Activation of AMPK/TSC2/PLD by alcohol regulates mTORC1 and mTORC2 assembly in C2C12 myocytes

Background: Ethanol (EtOH) decreases muscle protein synthesis, and this is associated with reduced mammalian target of rapamycin complex (mTORC)1 and increased mTORC2 activities. In contrast, phospholipase D (PLD) and its metabolite phosphatidic acid (PA) positively regulate mTORC1 signaling, whereas their role in mTORC2 function is less well defined. Herein, we examine the role that PLD and PA play in EtOH-mediated mTOR signaling.
Methods: C2C12 myoblasts were incubated with EtOH for 18 to 24 hours. For PA experiments, cells were pretreated with the drug for 25 minutes followed by 50-minute incubation with PA in the presence or absence of EtOH. The phosphorylation state of various proteins was assessed by immunoblotting. Protein-protein interactions were determined by immunoprecipitation and immunoblotting. PLD activity was measured using the Amplex Red PLD assay kit. PA concentrations were determined with a total PA assay kit.
Results: PA levels and PLD activity increased in C2C12 myocytes exposed to EtOH (100 mM). Increased PLD activity was blocked by inhibitors of AMP-activated protein kinase (AMPK) (compound C) and phosphoinositide 3-kinase (PI3K) (wortmannin). Likewise, suppression of PLD activity with CAY10594 prevented EtOH-induced Akt (S473) phosphorylation. PLD inhibition also enhanced the binding of Rictor to mSin1 and the negative regulatory proteins Deptor and 14-3-3. Addition of PA to myocytes decreased Akt phosphorylation, but changes in mTORC2 activity were not associated with altered binding of complex members and 14-3-3. PA increased S6K1 phosphorylation, with the associated increase in mTORC1 activity being regulated by reduced phosphorylation of AMPKα (T172) and its target tuberous sclerosis protein complex (TSC)2 (S1387).
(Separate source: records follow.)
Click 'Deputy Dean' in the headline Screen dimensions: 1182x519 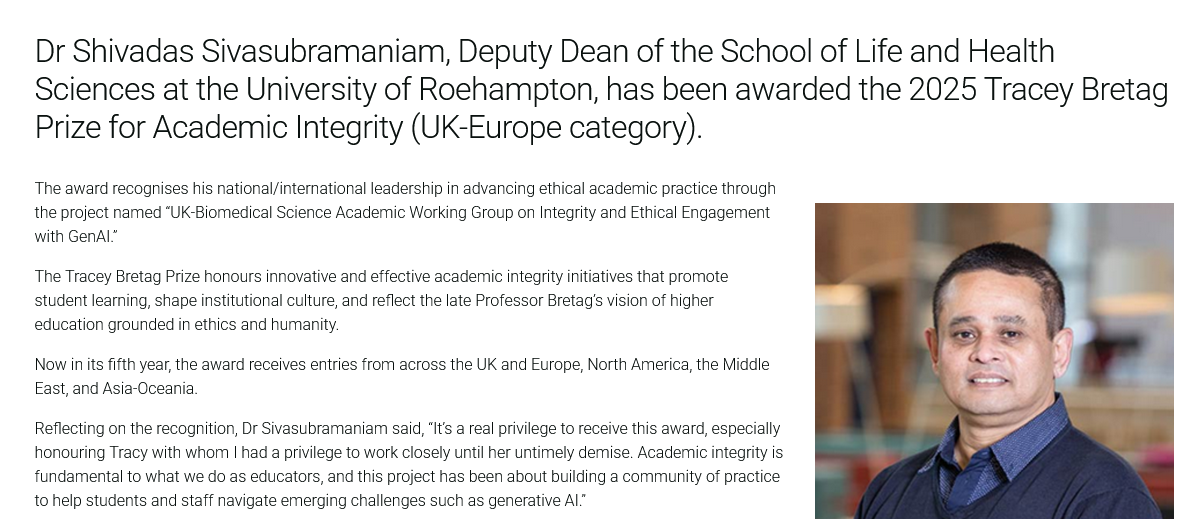pyautogui.click(x=568, y=51)
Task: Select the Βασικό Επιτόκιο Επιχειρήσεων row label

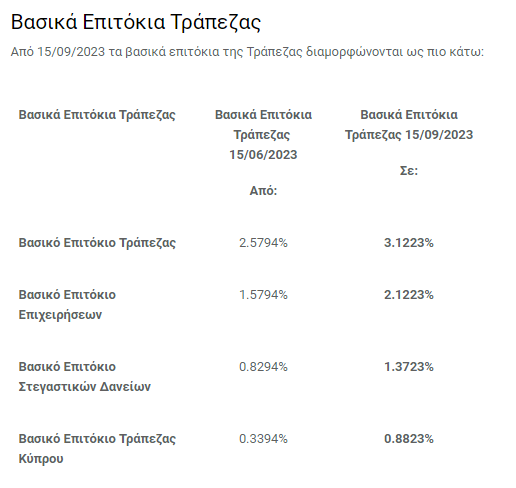Action: (67, 305)
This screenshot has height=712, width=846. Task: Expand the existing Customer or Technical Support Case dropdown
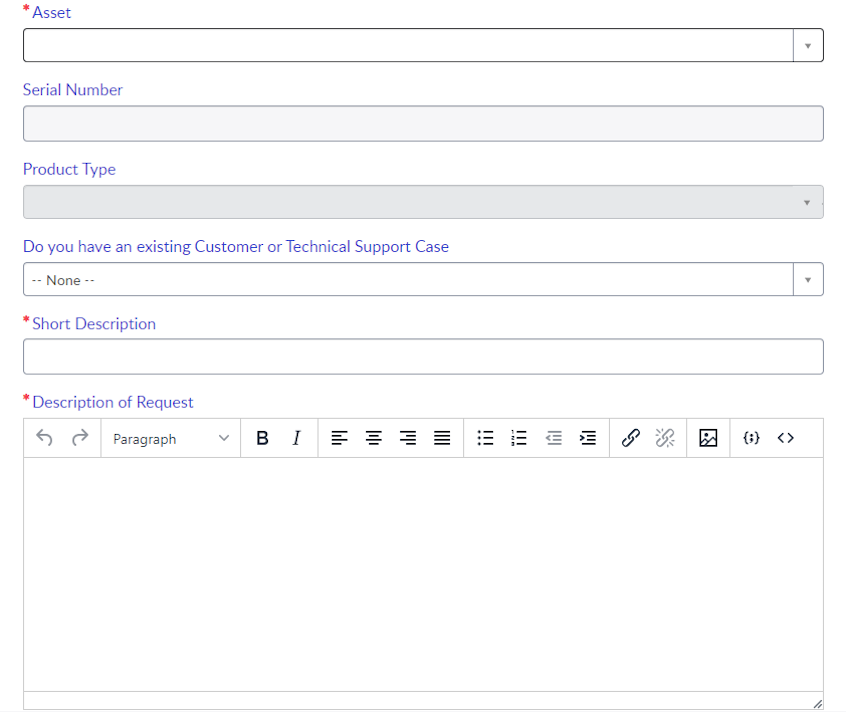point(808,279)
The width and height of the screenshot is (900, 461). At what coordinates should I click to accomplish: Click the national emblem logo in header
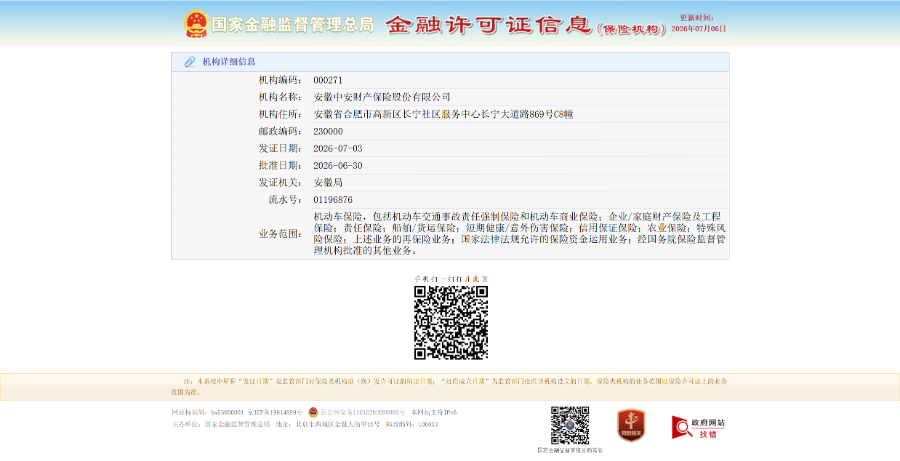pos(196,24)
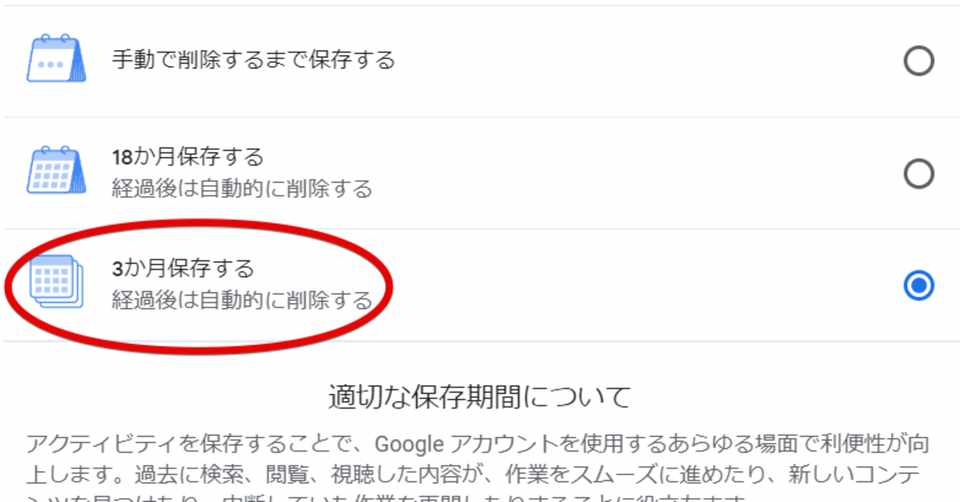
Task: Select the 手動で削除するまで保存する radio button
Action: point(918,61)
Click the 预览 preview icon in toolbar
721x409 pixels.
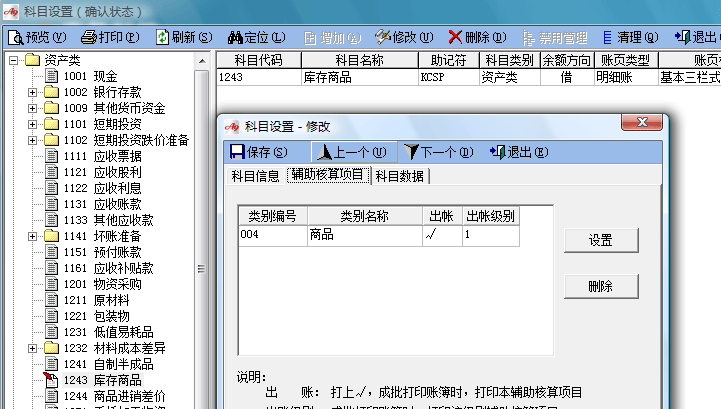[x=16, y=37]
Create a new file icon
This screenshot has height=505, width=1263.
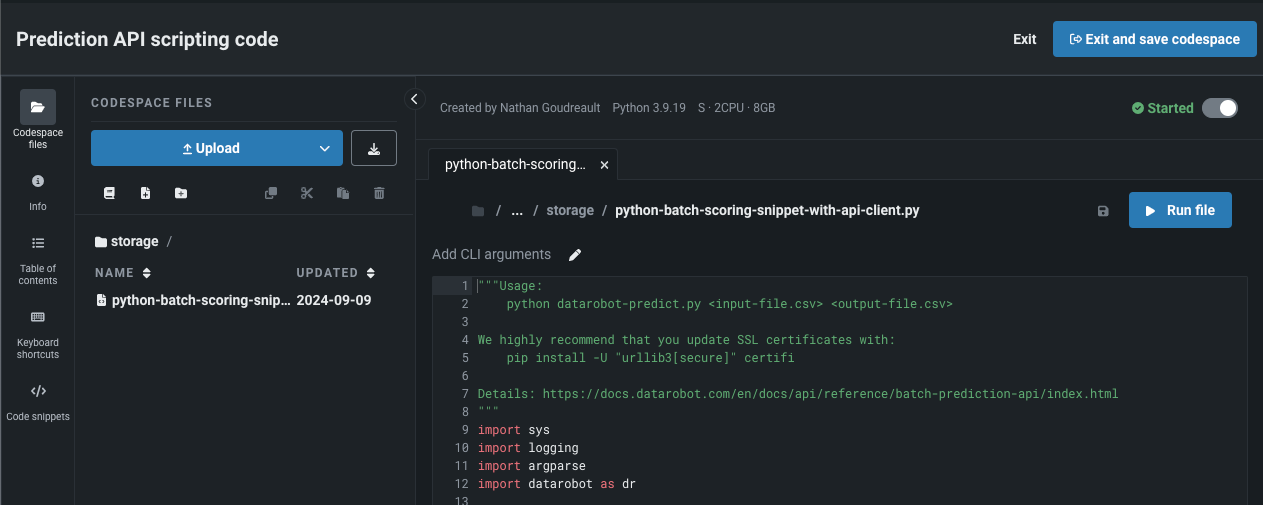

This resulted in increased Rheb and RagA/RagC GTPase interactions with mTOR, as well as suppression of mTORC2.
Conclusions: EtOH-induced increases in PLD activity and PA may partially counterbalance the adverse effects of this agent. EtOH and PA regulate mTORC1 via a PI3K/AMPK/TSC2/PLD signaling cascade. PA stimulates mTORC1 function and suppresses activation of mTORC2 as part of an mTORC1/2 feedback loop.